- [Zu lösende Aufgabe]:
Gib die Zeilen vom Anfang der Datensätze bis einschließlich der Zeile mit „[پخش دانلود آهنگ شب شعر شهره“ wortgetreu wieder.

- [Bereitgestellte Datensätze]:

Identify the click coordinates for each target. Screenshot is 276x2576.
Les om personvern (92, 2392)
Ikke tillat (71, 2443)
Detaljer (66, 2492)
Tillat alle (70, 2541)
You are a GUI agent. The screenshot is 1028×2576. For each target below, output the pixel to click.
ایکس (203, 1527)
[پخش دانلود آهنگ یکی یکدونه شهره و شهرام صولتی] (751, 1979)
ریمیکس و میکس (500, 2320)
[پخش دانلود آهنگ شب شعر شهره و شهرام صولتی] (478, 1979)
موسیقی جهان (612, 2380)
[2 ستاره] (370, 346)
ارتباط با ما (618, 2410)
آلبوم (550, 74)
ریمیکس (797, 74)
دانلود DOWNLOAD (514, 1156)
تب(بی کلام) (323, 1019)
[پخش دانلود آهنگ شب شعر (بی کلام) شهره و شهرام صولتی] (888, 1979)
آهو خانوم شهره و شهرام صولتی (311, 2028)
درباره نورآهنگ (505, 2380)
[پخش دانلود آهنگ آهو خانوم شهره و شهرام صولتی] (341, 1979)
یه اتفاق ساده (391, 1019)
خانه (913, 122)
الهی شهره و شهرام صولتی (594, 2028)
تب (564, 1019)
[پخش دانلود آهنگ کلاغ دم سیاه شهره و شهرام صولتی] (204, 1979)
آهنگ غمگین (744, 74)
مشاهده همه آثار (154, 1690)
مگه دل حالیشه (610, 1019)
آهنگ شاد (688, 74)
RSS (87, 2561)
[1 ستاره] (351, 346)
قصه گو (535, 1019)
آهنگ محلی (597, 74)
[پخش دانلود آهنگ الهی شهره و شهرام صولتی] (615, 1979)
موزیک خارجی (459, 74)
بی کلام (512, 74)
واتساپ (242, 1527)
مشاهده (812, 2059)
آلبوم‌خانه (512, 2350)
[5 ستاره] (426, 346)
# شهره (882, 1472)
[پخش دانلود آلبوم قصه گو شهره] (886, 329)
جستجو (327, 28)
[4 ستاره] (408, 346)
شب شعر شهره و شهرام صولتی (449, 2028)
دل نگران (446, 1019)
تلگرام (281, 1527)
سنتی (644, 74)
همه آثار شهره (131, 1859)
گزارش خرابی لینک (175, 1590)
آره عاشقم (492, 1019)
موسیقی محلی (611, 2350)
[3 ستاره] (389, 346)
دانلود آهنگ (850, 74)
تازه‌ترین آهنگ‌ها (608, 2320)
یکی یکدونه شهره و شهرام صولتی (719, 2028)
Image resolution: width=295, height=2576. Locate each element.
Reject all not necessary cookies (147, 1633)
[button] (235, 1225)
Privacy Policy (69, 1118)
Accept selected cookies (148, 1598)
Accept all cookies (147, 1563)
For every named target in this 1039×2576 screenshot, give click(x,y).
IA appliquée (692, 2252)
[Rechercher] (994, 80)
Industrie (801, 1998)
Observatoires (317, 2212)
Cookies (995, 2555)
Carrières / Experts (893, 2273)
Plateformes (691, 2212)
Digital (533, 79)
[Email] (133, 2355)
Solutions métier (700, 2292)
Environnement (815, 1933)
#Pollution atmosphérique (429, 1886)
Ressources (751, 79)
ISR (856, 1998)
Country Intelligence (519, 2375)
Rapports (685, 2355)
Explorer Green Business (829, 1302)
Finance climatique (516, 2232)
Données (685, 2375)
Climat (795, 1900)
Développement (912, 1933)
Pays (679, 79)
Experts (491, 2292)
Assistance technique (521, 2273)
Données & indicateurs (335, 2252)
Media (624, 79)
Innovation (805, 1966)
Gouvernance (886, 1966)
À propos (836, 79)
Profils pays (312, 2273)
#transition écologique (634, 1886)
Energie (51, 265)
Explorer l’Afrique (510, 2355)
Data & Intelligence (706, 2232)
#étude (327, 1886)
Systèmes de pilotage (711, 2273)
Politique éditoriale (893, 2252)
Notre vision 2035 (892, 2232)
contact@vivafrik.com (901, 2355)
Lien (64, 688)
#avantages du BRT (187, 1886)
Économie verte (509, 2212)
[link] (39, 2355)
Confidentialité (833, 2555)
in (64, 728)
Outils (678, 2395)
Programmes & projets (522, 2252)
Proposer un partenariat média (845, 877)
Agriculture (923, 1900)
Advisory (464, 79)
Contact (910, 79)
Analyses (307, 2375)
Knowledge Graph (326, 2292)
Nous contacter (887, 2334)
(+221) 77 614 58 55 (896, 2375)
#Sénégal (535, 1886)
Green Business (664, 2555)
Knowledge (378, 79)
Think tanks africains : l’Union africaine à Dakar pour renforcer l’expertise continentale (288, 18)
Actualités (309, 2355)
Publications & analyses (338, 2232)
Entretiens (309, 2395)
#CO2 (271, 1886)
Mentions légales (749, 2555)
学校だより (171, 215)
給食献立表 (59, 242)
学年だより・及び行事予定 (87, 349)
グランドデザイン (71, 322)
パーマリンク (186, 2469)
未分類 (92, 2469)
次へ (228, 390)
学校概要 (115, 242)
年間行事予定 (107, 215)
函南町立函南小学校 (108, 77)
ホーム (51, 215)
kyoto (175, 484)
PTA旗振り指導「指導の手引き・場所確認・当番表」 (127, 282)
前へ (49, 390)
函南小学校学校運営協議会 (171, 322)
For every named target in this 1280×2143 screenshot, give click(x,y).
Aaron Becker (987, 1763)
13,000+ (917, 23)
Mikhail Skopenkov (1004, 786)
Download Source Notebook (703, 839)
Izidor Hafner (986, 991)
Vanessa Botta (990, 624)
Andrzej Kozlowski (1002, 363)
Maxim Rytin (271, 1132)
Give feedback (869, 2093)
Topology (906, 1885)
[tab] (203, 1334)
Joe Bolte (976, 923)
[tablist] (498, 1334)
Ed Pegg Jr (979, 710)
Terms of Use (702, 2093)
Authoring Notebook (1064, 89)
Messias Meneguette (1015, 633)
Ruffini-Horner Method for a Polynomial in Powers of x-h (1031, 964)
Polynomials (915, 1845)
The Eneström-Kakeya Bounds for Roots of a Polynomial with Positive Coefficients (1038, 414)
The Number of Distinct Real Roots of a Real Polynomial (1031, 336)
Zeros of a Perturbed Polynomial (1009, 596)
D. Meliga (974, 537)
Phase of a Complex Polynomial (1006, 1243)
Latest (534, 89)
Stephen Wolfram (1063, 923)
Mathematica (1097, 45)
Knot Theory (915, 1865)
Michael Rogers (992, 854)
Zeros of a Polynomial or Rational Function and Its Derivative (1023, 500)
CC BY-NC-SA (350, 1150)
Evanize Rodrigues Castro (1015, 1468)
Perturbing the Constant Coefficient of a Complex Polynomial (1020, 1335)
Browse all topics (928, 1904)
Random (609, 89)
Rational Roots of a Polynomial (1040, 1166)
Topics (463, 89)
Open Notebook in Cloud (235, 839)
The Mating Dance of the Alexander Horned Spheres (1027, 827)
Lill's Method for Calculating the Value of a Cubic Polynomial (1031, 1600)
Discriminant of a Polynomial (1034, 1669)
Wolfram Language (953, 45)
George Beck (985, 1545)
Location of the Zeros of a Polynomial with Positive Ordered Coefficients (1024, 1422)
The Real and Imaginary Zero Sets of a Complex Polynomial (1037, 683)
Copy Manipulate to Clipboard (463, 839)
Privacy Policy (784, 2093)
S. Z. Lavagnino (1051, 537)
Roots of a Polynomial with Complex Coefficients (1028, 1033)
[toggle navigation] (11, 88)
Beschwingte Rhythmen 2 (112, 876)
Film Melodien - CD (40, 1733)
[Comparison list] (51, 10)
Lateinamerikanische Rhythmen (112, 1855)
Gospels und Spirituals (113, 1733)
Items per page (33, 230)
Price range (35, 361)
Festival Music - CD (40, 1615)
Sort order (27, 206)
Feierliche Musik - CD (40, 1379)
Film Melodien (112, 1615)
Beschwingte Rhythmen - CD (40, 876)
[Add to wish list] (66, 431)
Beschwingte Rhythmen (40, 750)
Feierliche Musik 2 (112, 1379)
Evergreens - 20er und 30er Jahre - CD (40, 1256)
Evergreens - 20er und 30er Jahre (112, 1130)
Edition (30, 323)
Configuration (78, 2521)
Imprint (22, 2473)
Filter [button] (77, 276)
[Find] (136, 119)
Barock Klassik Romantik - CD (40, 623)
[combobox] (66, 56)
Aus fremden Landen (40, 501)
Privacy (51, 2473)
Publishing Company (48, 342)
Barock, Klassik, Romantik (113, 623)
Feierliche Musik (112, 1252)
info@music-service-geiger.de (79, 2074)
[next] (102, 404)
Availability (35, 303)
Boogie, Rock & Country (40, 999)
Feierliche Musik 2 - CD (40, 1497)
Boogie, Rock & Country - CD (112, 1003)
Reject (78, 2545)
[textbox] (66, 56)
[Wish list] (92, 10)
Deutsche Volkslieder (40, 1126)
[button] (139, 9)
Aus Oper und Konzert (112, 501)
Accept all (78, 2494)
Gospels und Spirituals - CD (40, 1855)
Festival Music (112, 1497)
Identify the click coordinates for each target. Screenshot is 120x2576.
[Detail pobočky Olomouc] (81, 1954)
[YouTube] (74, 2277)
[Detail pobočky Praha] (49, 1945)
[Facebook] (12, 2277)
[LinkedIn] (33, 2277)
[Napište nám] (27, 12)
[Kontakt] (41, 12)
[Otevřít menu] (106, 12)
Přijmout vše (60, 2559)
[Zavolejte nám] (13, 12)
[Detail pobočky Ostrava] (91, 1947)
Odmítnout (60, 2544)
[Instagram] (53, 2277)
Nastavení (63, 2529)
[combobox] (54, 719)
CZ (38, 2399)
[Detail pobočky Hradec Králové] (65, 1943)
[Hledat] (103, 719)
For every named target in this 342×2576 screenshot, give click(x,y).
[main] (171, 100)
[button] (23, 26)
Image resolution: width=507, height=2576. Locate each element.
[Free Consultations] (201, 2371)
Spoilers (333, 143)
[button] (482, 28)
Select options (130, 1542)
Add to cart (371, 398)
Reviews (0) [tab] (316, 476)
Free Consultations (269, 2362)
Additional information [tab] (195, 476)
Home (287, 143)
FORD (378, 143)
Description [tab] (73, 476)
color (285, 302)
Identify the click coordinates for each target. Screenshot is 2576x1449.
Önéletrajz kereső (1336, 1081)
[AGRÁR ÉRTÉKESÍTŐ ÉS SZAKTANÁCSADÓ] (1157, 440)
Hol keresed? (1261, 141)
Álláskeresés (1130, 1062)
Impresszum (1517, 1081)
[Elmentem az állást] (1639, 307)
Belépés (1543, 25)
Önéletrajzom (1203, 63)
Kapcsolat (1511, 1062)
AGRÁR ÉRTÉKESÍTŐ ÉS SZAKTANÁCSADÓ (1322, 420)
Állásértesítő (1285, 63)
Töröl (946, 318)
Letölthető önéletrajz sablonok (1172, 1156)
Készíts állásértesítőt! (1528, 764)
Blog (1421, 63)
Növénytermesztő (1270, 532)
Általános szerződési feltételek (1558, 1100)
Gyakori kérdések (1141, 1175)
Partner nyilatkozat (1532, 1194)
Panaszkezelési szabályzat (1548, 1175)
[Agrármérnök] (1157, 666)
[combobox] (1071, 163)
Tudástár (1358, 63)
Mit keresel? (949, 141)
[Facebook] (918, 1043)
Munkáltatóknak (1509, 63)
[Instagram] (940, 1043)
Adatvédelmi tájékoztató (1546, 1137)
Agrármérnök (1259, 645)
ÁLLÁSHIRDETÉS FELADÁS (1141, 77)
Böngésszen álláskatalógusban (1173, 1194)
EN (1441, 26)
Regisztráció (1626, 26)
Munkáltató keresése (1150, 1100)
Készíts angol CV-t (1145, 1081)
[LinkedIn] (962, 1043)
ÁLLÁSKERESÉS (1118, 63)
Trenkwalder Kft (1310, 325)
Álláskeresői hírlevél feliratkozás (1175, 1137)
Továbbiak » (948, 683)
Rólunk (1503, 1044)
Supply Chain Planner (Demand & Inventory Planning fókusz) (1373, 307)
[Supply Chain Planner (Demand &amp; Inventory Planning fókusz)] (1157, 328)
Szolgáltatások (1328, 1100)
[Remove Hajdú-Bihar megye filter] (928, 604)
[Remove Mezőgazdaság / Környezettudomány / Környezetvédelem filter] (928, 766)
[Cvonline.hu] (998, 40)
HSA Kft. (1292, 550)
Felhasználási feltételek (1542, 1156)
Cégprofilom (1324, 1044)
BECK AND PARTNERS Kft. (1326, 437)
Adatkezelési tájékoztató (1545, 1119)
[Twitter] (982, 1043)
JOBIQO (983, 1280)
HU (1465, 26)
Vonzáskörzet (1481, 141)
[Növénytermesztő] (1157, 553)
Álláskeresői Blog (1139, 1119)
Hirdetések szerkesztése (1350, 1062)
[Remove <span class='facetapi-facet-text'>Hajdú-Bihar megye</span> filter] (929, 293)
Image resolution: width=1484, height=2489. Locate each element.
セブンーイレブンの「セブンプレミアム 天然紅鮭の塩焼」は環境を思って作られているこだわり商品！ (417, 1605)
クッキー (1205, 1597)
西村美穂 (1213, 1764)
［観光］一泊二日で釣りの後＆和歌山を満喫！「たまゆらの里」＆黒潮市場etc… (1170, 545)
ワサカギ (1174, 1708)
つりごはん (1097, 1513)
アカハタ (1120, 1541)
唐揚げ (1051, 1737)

- [Antwort zur Übung]:
Identify the click coordinates for each target. Screenshot is 276x2576.
Les om personvern (92, 2392)
Ikke tillat (71, 2443)
Detaljer (66, 2492)
Tillat alle (70, 2541)
You are a GUI agent. The screenshot is 1028×2576. For each target below, output the pixel to click.
ایکس (203, 1527)
[پخش دانلود آهنگ یکی یکدونه شهره و شهرام صولتی] (751, 1979)
ریمیکس و میکس (500, 2320)
[پخش دانلود آهنگ شب شعر شهره و شهرام صولتی] (478, 1979)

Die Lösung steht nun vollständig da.